[Material supplied — start]

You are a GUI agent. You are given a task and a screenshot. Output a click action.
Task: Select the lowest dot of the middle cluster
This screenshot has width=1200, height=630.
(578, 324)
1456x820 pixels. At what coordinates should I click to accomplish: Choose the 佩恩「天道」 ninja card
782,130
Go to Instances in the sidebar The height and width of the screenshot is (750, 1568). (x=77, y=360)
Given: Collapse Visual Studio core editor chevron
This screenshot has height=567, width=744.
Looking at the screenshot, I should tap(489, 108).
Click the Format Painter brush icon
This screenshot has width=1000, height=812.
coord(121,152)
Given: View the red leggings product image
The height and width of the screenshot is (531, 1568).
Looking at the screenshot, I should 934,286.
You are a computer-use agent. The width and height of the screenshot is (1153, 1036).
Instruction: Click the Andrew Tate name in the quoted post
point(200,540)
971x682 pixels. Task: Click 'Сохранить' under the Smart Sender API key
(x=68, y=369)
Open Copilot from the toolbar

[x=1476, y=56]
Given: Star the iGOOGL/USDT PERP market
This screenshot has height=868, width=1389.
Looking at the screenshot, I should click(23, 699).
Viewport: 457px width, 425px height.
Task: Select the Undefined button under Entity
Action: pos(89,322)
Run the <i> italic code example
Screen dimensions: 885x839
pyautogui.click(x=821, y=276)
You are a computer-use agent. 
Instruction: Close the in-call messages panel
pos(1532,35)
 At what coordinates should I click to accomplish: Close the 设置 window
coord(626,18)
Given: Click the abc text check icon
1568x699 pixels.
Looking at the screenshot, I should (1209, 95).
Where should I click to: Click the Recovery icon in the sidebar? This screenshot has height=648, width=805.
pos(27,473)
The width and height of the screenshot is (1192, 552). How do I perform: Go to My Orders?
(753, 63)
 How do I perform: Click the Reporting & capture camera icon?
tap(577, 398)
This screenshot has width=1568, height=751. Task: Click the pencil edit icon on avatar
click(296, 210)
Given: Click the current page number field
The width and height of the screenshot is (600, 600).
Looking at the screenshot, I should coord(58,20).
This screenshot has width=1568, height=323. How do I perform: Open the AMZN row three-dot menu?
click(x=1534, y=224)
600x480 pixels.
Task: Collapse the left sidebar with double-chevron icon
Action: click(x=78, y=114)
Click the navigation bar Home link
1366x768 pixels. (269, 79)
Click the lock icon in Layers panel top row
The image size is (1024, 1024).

[Material supplied — finish]

**Your instructions:**
Using the records above, copy each line that contains "image".

**Final answer:**
Given: View the red leggings product image
The image size is (1024, 1024).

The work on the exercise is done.